Ysaÿe habría intentado acabar la ópera de la misma forma, sólo que en su caso aferrándose a un último puñado de entusiasmo a la par que combatía la vejez y una diabetes que le costaría incluso la amputación de una de sus piernas. En parte lo consiguió, hasta que un desmayo fulminante lo separó definitivamente de la conducción. La ópera fue estrenada el 4 de marzo de 1931, estando él internado en la Clínica Laruelle de Bruselas. Ysaÿe viviría pocos meses más.

Su muerte, a pesar de estar pasado de época, no dejó de ser un acontecimiento entre los conocedores y admiradores, siendo asistida en Bélgica con toda la parafernalia a la altura de un duelo nacional. Con él partían las últimas muestras de una tardía época romántica augurada por Paganini, transmitida a Ysaÿe por sus grandes maestros Vieuxtemps y Wieniawski. Junto a su tumba, un discípulo tocaba las últimas piezas en su honor, quitando las cuerdas de su violín para arrojarlas sobre el ataúd.

Tres días duró aquel velatorio, para luego dar paso al tránsito que lo llevaría al cementerio de Ixelles guiado por cuatro caballos emplumados por la Avenida de la Corona. Allí estuvo Jacques Thibaud y Vincent d’Indy (quien moriría pocos meses más tarde), también la Reina Isabel de Baviera, de quien Ysaÿe fuera su instructor personal, y un joven argentino, Remo Bolognini, su último pupilo. Allí se escuchó el postrer adagio que iniciaba ese largo duelo, el de su propio Poème élégiaque (op.12).

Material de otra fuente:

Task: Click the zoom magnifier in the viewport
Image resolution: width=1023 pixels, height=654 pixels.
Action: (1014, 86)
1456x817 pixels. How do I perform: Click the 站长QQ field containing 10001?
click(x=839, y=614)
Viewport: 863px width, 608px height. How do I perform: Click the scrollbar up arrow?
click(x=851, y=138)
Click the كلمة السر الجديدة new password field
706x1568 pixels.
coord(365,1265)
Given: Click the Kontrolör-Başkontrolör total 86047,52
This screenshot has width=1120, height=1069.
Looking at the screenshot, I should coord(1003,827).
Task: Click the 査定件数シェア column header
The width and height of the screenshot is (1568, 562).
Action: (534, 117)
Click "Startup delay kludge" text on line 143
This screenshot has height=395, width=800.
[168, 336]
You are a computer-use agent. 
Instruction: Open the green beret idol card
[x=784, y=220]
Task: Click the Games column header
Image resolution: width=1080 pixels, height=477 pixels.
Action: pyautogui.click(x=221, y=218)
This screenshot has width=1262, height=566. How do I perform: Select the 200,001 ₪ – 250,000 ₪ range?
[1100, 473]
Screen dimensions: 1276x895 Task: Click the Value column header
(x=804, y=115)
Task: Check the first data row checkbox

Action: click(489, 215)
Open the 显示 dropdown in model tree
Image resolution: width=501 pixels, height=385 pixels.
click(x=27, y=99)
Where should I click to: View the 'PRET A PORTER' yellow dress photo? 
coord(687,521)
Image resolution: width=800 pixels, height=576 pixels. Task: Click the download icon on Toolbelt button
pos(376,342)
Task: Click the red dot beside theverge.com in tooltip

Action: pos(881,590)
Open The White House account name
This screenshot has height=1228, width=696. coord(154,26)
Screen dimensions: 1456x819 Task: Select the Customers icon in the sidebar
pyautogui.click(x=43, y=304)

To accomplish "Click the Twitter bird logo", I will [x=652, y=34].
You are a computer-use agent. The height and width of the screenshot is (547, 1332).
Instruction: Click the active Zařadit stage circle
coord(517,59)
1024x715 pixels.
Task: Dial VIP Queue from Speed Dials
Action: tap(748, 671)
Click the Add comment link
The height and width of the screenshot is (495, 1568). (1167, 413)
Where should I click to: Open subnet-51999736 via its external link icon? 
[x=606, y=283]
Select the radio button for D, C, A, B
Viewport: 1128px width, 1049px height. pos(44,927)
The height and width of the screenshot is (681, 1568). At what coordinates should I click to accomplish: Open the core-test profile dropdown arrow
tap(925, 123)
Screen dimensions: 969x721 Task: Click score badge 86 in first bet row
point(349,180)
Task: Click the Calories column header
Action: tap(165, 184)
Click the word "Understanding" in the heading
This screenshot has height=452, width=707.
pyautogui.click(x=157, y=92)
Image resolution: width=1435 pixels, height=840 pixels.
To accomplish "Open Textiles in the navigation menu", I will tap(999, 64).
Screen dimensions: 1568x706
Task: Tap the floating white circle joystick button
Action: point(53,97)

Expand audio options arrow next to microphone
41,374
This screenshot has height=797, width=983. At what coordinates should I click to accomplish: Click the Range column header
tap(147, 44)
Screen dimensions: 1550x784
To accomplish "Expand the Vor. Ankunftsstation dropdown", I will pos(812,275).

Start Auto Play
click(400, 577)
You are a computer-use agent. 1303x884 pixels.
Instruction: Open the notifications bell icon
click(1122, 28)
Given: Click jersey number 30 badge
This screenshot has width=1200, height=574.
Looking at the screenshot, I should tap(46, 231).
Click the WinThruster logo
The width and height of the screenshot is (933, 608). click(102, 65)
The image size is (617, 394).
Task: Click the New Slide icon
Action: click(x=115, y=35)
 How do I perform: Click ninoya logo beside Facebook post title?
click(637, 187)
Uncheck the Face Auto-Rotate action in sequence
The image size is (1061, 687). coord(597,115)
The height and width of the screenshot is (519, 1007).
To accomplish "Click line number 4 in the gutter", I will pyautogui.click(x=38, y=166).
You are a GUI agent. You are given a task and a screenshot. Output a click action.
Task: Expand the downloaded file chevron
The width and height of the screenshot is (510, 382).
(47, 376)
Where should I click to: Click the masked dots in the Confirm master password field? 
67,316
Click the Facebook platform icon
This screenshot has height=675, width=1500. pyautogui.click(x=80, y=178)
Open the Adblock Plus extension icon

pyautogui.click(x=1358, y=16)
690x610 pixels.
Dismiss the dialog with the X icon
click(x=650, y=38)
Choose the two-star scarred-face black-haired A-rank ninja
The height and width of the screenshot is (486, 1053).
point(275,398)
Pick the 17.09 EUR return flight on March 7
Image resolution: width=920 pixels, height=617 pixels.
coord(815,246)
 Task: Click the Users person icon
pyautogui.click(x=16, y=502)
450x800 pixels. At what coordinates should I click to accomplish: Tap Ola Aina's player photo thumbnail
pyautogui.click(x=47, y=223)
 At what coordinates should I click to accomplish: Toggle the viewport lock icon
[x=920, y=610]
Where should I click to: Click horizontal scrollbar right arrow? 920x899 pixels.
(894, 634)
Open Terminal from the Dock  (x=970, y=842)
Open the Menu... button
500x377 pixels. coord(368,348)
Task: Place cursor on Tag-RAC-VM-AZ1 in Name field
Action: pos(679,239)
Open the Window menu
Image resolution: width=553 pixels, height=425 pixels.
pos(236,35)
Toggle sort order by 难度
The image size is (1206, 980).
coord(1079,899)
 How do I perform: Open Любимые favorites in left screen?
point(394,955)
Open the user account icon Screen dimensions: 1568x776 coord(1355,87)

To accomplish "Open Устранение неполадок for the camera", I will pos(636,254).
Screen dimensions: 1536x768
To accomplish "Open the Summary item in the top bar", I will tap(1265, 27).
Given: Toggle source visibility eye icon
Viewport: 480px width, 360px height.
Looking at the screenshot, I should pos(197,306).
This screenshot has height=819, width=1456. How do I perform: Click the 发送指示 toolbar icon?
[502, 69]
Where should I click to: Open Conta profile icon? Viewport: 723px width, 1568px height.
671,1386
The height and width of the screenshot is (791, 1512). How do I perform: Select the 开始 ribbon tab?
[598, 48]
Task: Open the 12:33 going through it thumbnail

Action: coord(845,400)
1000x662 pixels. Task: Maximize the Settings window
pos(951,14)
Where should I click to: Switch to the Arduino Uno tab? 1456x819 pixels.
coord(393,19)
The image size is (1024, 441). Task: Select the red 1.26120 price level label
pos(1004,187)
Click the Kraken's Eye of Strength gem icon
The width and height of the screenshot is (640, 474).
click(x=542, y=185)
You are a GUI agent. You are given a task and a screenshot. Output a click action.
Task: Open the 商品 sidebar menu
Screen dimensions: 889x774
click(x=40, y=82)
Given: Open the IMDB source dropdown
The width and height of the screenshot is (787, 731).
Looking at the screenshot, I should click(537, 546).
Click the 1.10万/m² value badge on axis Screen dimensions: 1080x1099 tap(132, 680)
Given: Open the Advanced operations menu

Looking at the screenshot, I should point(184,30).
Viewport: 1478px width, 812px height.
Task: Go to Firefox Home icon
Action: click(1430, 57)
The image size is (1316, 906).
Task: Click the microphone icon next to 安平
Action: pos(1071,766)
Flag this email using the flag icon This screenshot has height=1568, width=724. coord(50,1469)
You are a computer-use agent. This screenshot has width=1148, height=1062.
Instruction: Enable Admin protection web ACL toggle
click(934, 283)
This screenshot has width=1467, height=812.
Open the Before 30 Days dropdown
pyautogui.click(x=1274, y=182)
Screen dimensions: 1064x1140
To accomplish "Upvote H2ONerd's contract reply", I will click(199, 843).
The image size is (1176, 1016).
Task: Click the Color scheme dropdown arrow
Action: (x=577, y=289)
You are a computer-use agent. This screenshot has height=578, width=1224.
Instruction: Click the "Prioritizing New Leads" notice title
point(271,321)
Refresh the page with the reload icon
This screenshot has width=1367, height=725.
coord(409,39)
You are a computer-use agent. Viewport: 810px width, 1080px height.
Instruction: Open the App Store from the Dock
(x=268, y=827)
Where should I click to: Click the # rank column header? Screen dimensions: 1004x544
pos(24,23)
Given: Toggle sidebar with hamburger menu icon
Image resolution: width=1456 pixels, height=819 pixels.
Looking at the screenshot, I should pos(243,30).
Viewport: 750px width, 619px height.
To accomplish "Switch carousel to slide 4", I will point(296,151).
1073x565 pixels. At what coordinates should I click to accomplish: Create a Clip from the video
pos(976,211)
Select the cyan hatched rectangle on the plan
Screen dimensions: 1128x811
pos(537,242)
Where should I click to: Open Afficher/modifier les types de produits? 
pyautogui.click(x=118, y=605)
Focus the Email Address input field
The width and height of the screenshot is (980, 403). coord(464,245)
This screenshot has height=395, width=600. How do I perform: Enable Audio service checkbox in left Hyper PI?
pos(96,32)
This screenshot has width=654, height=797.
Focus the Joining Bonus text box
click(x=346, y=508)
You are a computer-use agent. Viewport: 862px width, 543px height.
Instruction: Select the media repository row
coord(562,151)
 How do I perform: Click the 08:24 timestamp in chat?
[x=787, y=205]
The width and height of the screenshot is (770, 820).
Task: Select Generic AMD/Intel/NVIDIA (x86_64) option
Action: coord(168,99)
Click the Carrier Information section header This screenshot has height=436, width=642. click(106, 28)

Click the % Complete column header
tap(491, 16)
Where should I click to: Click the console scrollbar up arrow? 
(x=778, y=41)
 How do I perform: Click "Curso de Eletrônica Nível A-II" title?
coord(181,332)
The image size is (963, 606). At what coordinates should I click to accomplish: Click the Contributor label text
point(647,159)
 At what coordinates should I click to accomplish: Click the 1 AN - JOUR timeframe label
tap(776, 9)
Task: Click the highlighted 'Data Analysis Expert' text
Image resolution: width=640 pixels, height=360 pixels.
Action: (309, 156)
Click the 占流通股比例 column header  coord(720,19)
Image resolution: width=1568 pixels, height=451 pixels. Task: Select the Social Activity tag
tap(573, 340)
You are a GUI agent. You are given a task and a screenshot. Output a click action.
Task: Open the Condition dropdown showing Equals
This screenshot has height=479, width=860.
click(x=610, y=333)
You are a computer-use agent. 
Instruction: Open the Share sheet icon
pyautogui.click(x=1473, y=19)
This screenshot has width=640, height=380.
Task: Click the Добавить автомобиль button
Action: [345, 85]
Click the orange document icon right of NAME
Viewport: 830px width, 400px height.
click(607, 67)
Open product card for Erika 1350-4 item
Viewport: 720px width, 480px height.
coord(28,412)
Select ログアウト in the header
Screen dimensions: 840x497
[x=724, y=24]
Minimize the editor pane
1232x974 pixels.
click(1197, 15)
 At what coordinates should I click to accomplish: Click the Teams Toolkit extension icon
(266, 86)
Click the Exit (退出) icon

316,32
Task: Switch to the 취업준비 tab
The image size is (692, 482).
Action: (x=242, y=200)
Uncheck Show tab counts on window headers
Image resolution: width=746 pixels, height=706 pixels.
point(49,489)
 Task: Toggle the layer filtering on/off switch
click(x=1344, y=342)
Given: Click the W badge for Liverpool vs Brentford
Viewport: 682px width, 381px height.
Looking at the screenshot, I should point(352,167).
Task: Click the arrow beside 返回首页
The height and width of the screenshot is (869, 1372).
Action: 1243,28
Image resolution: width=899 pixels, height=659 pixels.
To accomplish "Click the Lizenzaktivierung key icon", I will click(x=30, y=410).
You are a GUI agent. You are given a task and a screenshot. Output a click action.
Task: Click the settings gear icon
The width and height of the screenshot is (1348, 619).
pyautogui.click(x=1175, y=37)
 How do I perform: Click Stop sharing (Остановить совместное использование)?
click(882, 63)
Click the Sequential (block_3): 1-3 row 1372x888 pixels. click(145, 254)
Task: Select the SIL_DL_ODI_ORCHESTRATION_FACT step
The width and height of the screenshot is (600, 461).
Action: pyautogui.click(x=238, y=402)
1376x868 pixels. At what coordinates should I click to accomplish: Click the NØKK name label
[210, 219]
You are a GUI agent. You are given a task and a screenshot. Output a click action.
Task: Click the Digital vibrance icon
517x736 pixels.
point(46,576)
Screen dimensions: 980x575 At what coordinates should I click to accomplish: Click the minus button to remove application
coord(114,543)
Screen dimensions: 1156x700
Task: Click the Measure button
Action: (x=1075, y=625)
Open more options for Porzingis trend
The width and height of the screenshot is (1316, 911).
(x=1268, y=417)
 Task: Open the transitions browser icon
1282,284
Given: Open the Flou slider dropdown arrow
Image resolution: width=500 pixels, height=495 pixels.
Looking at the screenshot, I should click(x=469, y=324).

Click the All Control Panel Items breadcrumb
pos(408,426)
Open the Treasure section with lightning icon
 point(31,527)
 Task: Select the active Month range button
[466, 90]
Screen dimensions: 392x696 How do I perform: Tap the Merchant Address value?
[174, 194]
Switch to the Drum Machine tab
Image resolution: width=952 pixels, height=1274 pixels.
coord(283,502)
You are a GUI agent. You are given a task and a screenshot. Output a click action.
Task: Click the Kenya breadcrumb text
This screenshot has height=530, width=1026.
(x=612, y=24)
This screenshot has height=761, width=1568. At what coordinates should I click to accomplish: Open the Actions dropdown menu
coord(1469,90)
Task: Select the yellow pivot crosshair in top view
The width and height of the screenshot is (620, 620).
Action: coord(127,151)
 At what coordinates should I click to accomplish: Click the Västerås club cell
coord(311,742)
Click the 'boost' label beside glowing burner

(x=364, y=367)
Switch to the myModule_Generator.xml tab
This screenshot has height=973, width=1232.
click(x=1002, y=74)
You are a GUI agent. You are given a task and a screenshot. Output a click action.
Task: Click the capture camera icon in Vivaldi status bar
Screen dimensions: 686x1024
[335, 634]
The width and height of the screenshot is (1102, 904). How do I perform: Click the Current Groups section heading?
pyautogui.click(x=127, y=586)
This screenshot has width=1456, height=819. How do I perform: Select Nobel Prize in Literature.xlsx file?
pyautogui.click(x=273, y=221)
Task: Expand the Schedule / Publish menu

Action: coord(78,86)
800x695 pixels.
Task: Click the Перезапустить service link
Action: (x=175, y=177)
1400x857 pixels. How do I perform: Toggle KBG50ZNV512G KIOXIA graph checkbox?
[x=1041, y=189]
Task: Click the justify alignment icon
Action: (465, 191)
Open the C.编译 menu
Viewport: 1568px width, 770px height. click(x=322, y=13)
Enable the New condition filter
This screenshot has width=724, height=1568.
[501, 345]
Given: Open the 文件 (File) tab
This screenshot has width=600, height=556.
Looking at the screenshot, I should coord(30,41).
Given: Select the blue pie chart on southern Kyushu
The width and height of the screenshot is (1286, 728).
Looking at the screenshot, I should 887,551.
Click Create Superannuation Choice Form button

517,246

De aquí en más está el hecho de cómo su tiempo también fue capaz de volverle la espalda. Poco duraron las exequias cuando el manto del olvido ya apagaba los fulgores finiseculares que encarnaba Ysaÿe. A las galas de su funeral le siguieron opiniones que constataban el cambio de época que él mismo alcanzó a comprobar en vida. Dos semanas después de su muerte, se publicaba un artículo en la prensa parisina:

Eugène Ysaÿe era un anacronismo. Admito que era un buen músico, pero había olvidado que el estilo artístico se había convertido en su época en mal estilo; que los pantalones anchos, las corbatas de tonos brillantes y el pelo de actor trágico no indican necesariamente genialidad. De hecho, no necesitaba ninguna de estas cosas. Ysaÿe buscó la popularidad a través de una serie de medios de segunda fila que hoy han quedado relegados a su verdadero lugar fuera del mundo del arte. Tenía instinto para la música (su interpretación del cuarteto de Debussy era prueba suficiente de ello), pero carecía de gusto —o más bien tenía mal gusto, que es peor.

Ese anacronismo del que hablaba la necrológica parisina ya la había reconocido Ysaÿe tiempo antes. Se remonta a su primer abandono de Europa, cuando asumió la conducción de la Orquesta Filarmónica de Cincinnati en 1918. Para un tardo-romántico educado en la ciudad de Renoir, Manet, de Maupassant; también en la de Mallarmé, sin mencionar a los poetas simbolistas y decadentes, nacido en las selvas negras de la región de Ardenas y quien hubo absorbido de esta su naturaleza mística y el instinto por la belleza que tienen sus habitantes —atributos que aún podían asignarse antes de la época moderna sin sonarnos excesivamente pomposos—, para un tardo-romántico, decíamos, conducir obras de Stravinsky, Bartók, Schönberg y Malipiero, verdaderas candelas del nuevo refinamiento al que se conducía la música clásica, le hacían a Ysaÿe ver su ocaso y su camino ensombrecer. Lo que en su momento lo caracterizaba por su vitalidad y gestualidad, ahora lo hacía parecer anticuado o como una vulgar forma de exhibicionismo. En una última confesión, el hasta entonces “rey del violín”, como se le alcanzó a llamar, manifiesta:

Conduzco sus obras, aunque muchas veces no las entiendo. Son deformes, anárquicas… me hacen sentir aturdido […] Tal vez, habiendo dado mi batalla, me he quedado sin aliento. En lo profundo de mí albergo la esperanza de estar equivocado. Pero lo cierto es que estoy fuera del movimiento moderno, he perdido contacto con él. No sé qué busca la idea moderna […] No sé si me he vuelto viejo y estúpido. Toda mi vida he sido rebelde, pero la composición moderna me parece caótica. A menudo me da la impresión de ser una gigantesca patraña inventada por un cerebro brillante pero totalmente destructivo. Tal vez he vuelto a caer entre los que se entierran en el pasado, y que deciden detener la evolución con el pretexto de que es una ilusión.